REQUIRED WORK:
Gather and reproduce in full every line of the entries below that contains the string "Cloudflare".

PROVIDED INFORMATION:

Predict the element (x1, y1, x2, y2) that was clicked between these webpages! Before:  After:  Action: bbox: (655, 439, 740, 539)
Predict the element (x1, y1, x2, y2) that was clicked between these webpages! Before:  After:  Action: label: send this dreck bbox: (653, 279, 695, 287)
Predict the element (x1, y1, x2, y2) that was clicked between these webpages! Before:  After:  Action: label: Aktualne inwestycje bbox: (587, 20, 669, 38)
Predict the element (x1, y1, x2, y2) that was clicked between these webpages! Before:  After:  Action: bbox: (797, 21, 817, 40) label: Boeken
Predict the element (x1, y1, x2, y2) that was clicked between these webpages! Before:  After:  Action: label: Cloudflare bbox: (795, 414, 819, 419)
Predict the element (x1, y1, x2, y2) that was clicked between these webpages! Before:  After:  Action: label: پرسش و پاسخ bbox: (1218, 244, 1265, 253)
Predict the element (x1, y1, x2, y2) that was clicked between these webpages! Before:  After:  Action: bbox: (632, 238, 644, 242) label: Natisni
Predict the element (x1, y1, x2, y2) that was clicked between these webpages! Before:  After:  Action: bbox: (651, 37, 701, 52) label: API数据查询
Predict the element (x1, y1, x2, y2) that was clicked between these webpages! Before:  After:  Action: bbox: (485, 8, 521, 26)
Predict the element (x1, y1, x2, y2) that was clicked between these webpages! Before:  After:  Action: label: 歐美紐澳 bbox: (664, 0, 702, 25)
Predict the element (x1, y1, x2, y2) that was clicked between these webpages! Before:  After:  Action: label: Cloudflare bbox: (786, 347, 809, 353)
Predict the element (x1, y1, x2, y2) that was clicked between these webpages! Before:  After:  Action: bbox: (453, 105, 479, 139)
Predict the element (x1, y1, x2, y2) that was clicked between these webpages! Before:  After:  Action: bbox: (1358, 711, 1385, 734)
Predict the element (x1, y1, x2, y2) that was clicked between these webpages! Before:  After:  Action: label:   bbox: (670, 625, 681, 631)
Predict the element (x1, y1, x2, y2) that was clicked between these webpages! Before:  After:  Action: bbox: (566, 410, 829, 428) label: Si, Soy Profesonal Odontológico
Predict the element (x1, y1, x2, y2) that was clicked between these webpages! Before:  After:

ANSWER FOR THE TASK:
Predict the element (x1, y1, x2, y2) that was clicked between these webpages! Before:  After:  Action: label: Cloudflare bbox: (795, 414, 819, 419)
Predict the element (x1, y1, x2, y2) that was clicked between these webpages! Before:  After:  Action: label: Cloudflare bbox: (786, 347, 809, 353)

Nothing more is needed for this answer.